Le Qatar a d’ailleurs su exploiter habilement cette binationalité sportive, en présentant l’évènement comme une réussite pour tous les Arabes ici et là-bas (ceux des pays d’origine et de la diaspora) et comme une communion identitaire pacifique.

Il est vrai que les expressions telles que « la victoire de l’Afrique », « le retour du monde arabe », « la célébration du Maghreb » (en arabe, le mot al-Maghrib désigne à la fois le Maroc et l’ensemble régional) ou « le moment palestinien » expriment un fort sentiment de coappartenance, notamment depuis les bonnes performances de l’équipe nationale du Maroc.

Toutefois, il ne s’agit pas d’une résurgence au sein des populations françaises d’ascendance africaine et maghrébine du nationalisme arabe des années 1960-1970 (avec la figure emblématique de Gamal Abdel Nasser), du tiers-mondisme d’antan, de panislamisme, ou d’une quelconque forme de panafricanisme, car la majorité des descendants d’immigrés, contrairement à leurs parents et grands-parents, n’ont pas vécu ces mouvements idéologiques postindépendance.

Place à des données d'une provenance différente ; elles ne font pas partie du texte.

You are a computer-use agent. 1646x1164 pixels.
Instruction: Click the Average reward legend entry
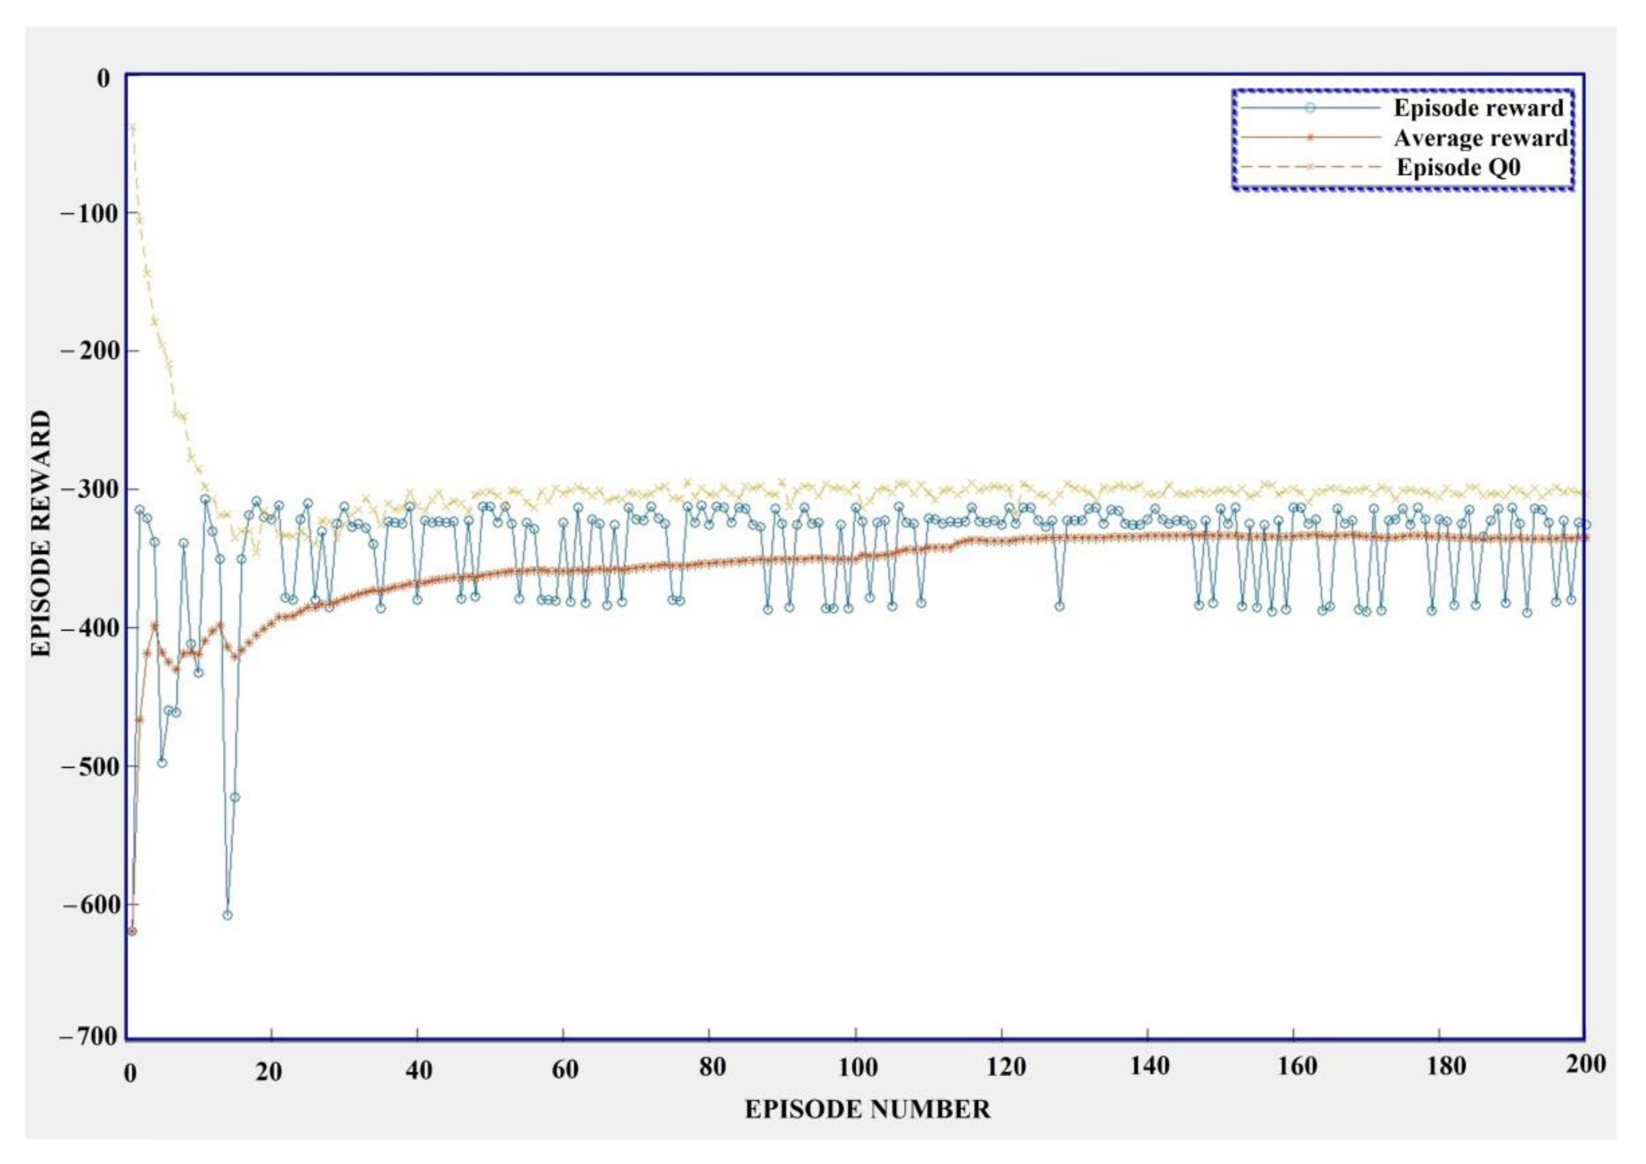click(x=1480, y=138)
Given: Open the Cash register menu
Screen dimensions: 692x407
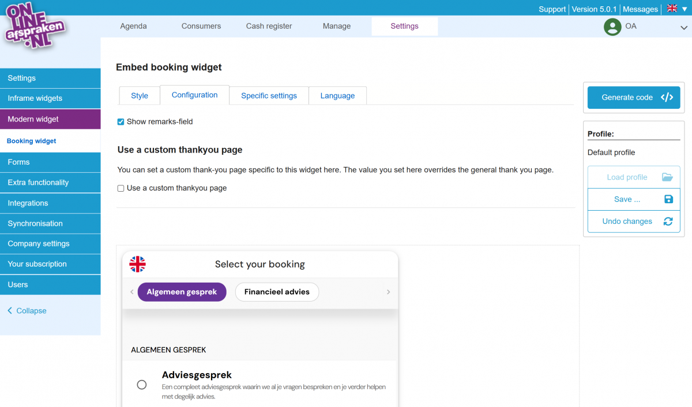Looking at the screenshot, I should pos(269,26).
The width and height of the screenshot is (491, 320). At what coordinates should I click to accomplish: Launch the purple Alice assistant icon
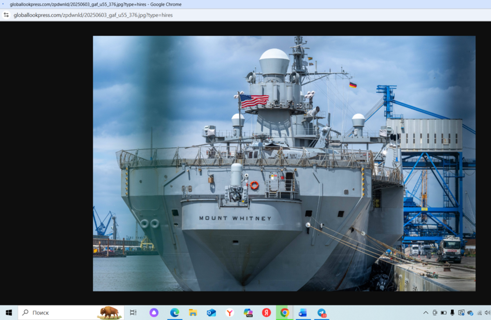(x=154, y=313)
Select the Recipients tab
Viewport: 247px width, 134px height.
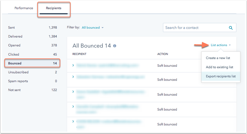54,8
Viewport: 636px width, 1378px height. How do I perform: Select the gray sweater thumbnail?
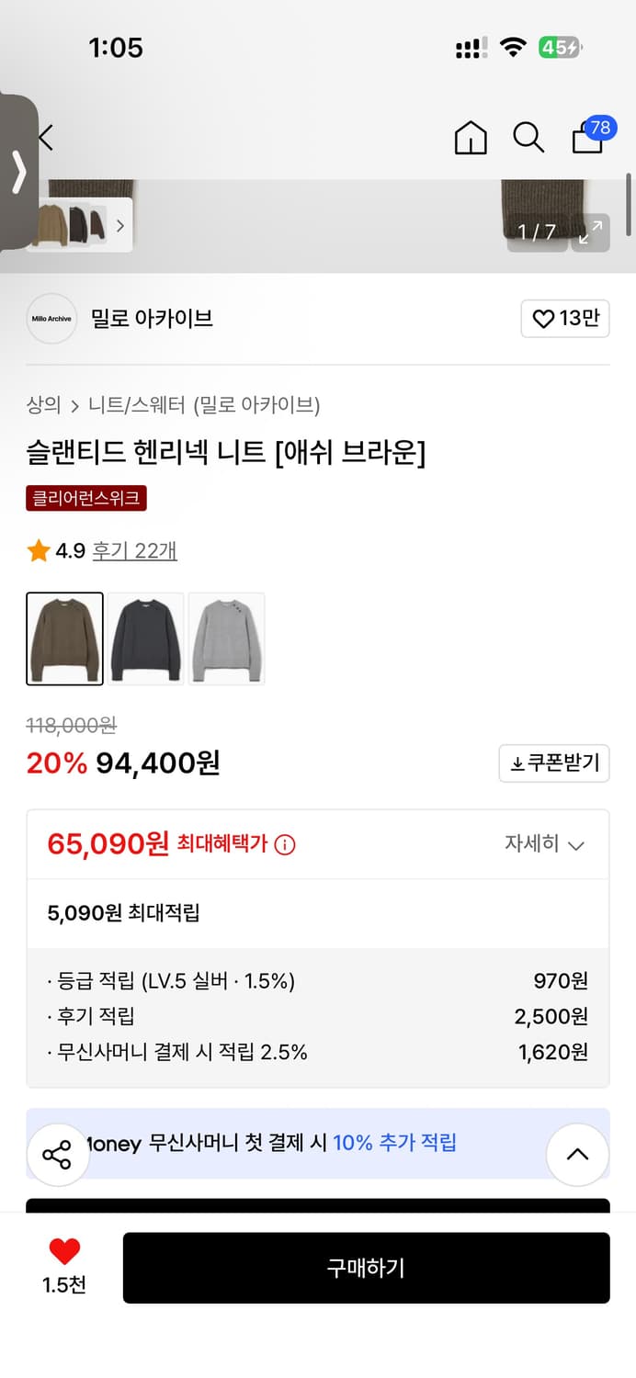pyautogui.click(x=226, y=638)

Il s’agit de reconstructions identitaires déterritorialisées, qui font d’abord sens dans les débats, les controverses et les enjeux de la société française actuelle. À la question récurrente et parfois obsédante des éditorialistes « Comment peut-on être Français et soutenir une équipe étrangère », la recherche en sciences sociales apporte nécessairement des réponses nuancées, contribuant à dédramatiser les pratiques binationales et à les recontextualiser dans le moment sportif.The Conversation

Vincent Geisser, Sociologue, Aix-Marseille Université (AMU)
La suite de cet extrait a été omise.